Tuning chirality in the self-assembly of rod-like viruses by chemical surface modifications

Filamentous viruses of similar molecular and subunitary structure can form either a liquid crystalline nematic phase or a chiral nematic - also called cholesteric - phase, which is an elegant example of how self-organization of nanorods, with otherwise similar properties, can be affected by only subtle differences of surface properties and of the arrangement of the constituent subunits. In this work, we studied the influence of viral surface properties on the self-assembly of rod-like fd virus suspensions into the chiral nematic phase.

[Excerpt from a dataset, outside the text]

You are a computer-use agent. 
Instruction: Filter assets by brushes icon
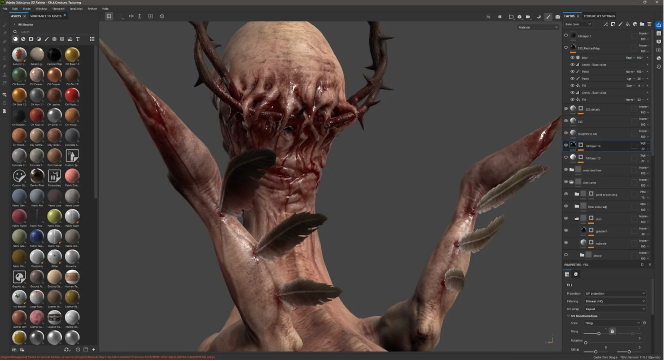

For this purpose, the filamentous fd virus has been subjected to various chemical modifications on its capsid proteins: several organic molecules of different sizes and structures, including two popular fluorescent dyes (fluorescein and rhodamine), were coupled to the surface amino groups of the virus. The resulting chemically modified viruses still form a cholesteric phase in an aqueous suspension, but with a lower helicity compared to suspensions made of wild-type fd viruses. The degree of unwinding of the helical periodicity (or cholesteric pitch) depends on the structure of the labeled molecules. In addition, the chemically modified viruses exhibit a well-defined first order phase transition between the isotropic liquid and the liquid-crystalline state. Besides these modifications targeting the amino groups, the surface carboxyl groups were coupled with amino compounds so that the surface charge of fd viruses was reversed from negative to positive. The resulting particles can only form a nematic phase without any macroscopic helicity. These results suggest that inter-particle interactions, together with the intrinsic chirality of the virus, play an important role in the origin of the helical twist in the cholesteric phase.